While I had practiced various forms of meditation as found in the great Buddhist contribution in psychology and meditation technology, somewhere along the line, prayers started forming in my mind as I did that.   Today I practice a sort of self-invented Jewish-Christian, perhaps Islamic, adaptation of Buddhist meditation which suits my purposes.  I also call to mind different verses of scriptures, most of them Jewish and Christian,  one of them the first part of the Shema, though I didn't realize that was what it was until later. I don't know where I picked it up.  I also think on the Lord's prayer and always think about the passage in Matthew about what doing good to the least among us means.

Now, as a New Englander, that feels a lot like dreaming about being in school in my underwear, so don't expect me to ever talk about it again.

I remember, once, an agnostic told me that he prayed at times, and it wasn't the kind of flippant prayer such as the one Ernest Renan wrote.   If you counted how many of those "nones" prayed instead of counting how many of them are going to church or claimed membership in a denomination, I suspect the headlines announcing the death of religion would evaporate and such outfits as Pew would have to look for other ways to get into the news.  Though it wouldn't stop online atheists from lying about the numbers.

1 comment:

  1. "I also studied Theravada Buddhism which is entirely reticent on the question of the creation of the universe and God, holding those are superfluous to becoming enlightened."

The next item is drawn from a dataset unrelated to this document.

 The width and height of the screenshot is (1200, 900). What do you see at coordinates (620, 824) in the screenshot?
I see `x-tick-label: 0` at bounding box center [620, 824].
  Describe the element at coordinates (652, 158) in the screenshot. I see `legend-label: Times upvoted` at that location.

    Lawrence Krause recently opined that religion was a 'precursor' to science (placing him on the cutting edge of the early 19th century). One can, as fundamentalists do, take Genesis 1 as a story about reality which cannot be gainsaid.

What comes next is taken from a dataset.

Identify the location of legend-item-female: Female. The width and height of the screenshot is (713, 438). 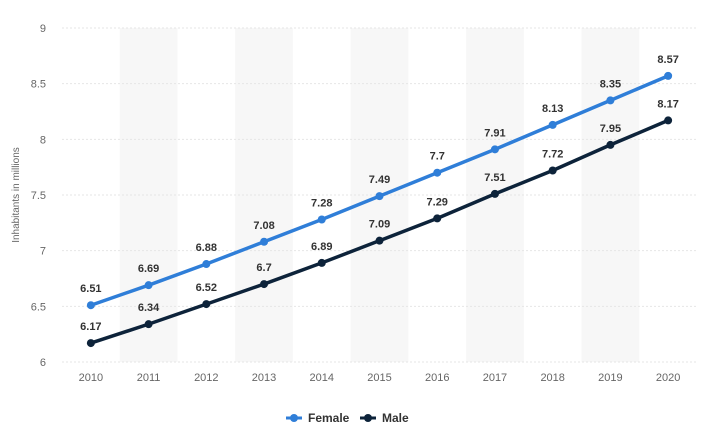
(318, 418).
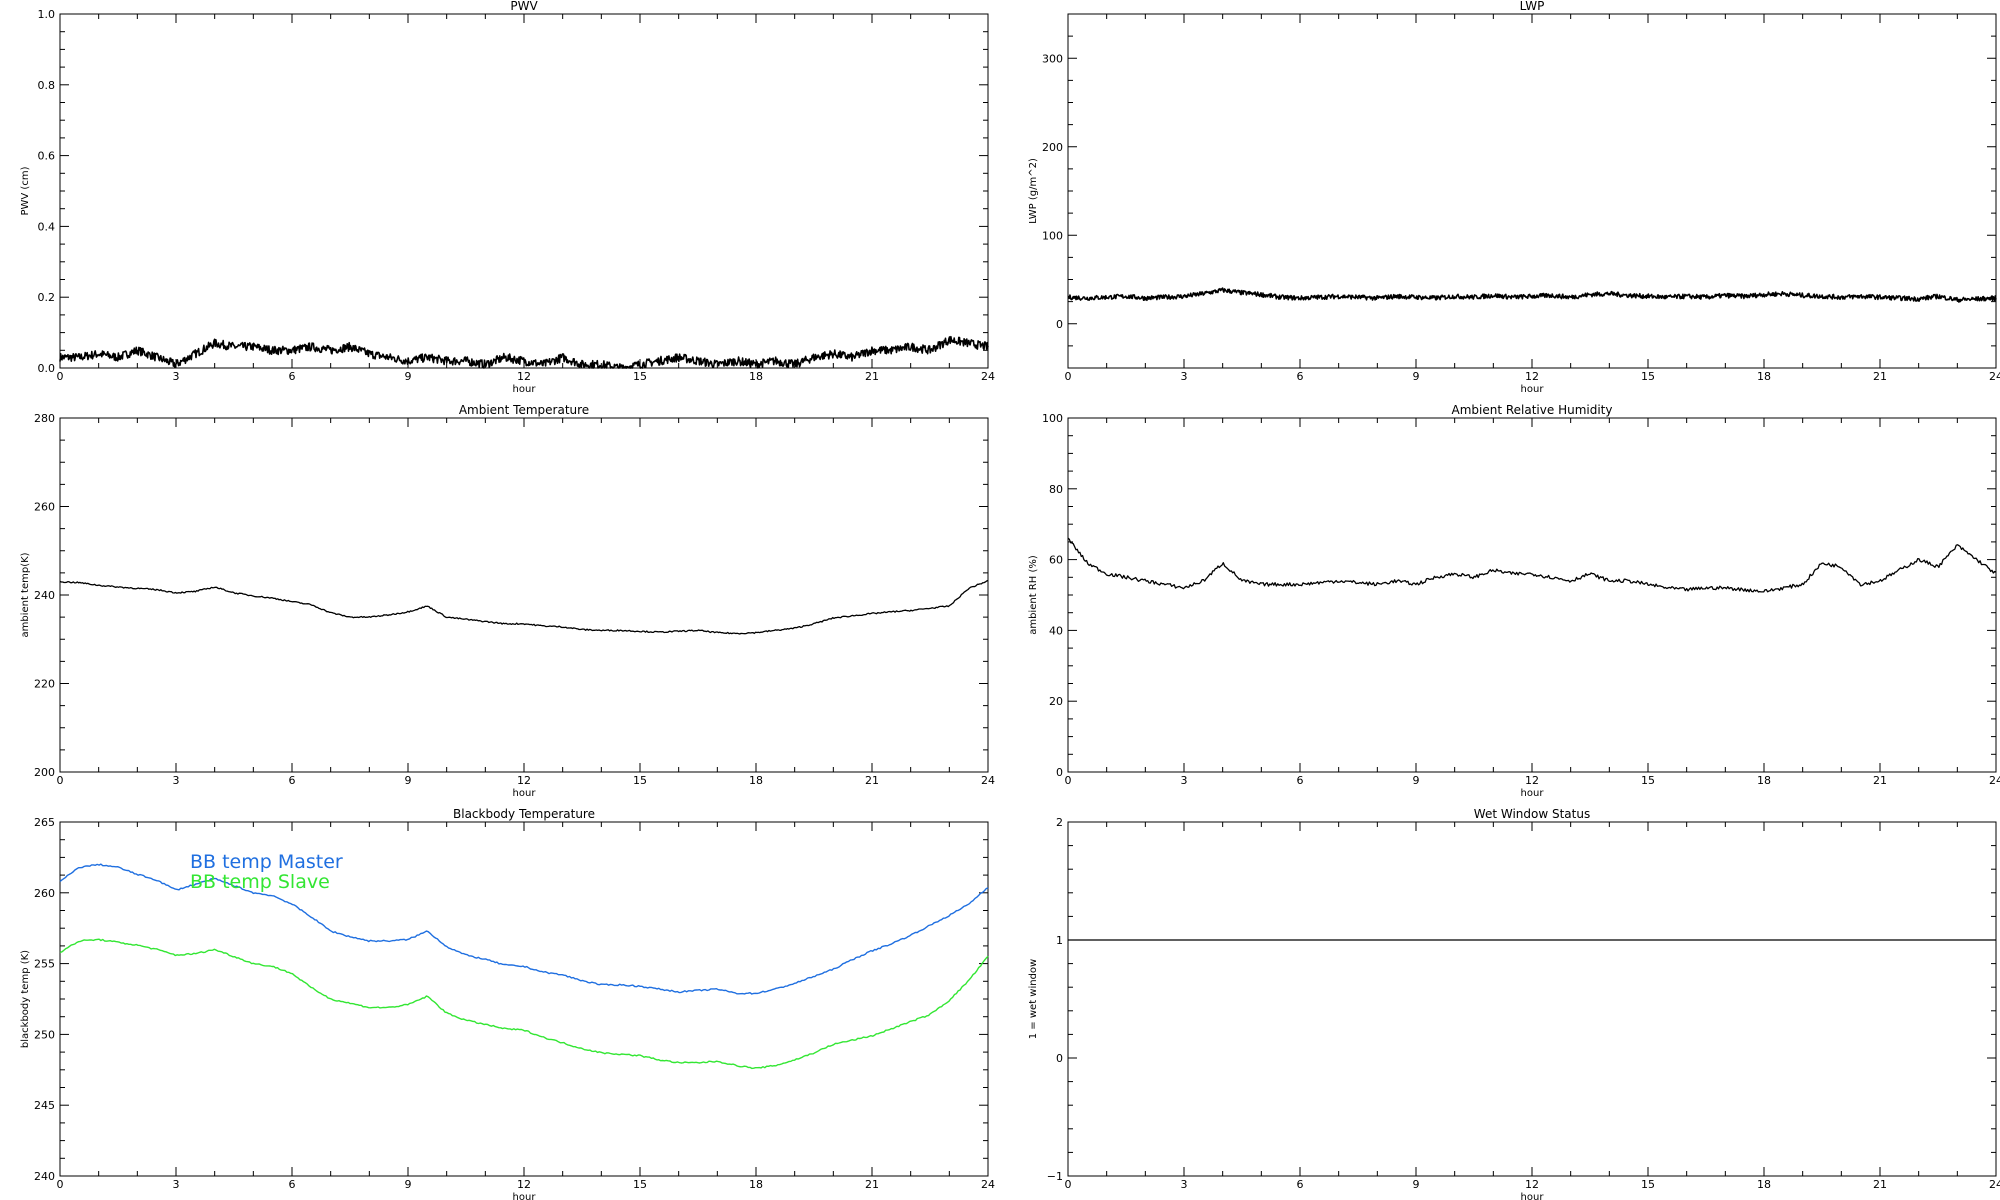 The image size is (2000, 1200). What do you see at coordinates (1056, 560) in the screenshot?
I see `y-tick-label: 60` at bounding box center [1056, 560].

    But the more reasonable reading, especially of Gen 1 (more clearly so in Gen. 2, unless you believe there really was a "Garden of Eden" and a tree of forbidden fruit, a talking snake, etc.) is that it expresses the relationship between God and the cosmos, or, more properly, God and the world (the "creation").

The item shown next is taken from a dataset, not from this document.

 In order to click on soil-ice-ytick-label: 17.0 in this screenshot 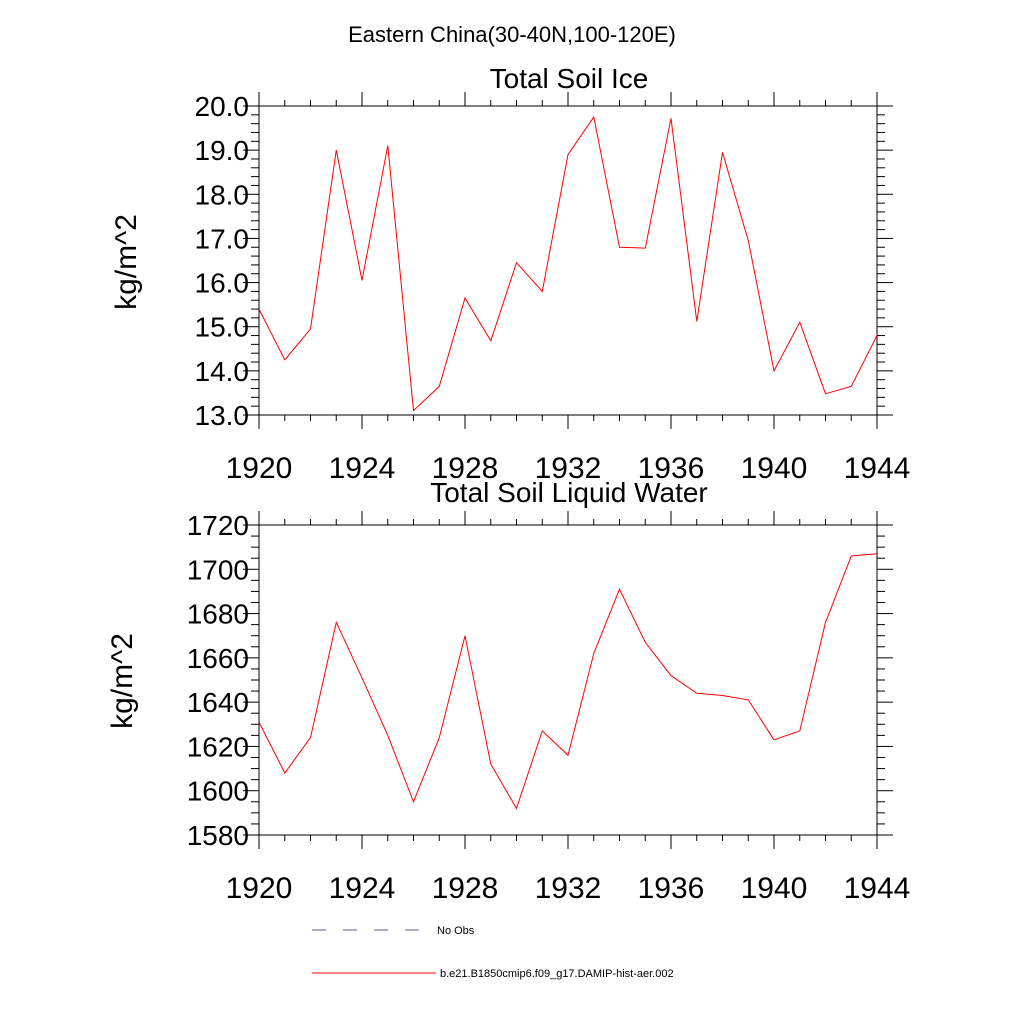, I will do `click(222, 238)`.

    So, like all the scriptures (in my hermeneutic, anyway), it is about God and humanity and the rest of the world, and our relationships to each other, relationships understood both through God, and through being human, and being in and a part of, creation. What is, IMHO, superfluous to enlightenment is understanding precisely how that "creation" occurred. Gen. 1 is not about how; it is about why; and who. Who we are, who God is, and why there is something rather than nothing. But "why" in a sense which is not limited to the scientific realm.

    Just as why I like Bach and Beethoven and Anonymous 4 is not going to be found in science; and doesn't need to be.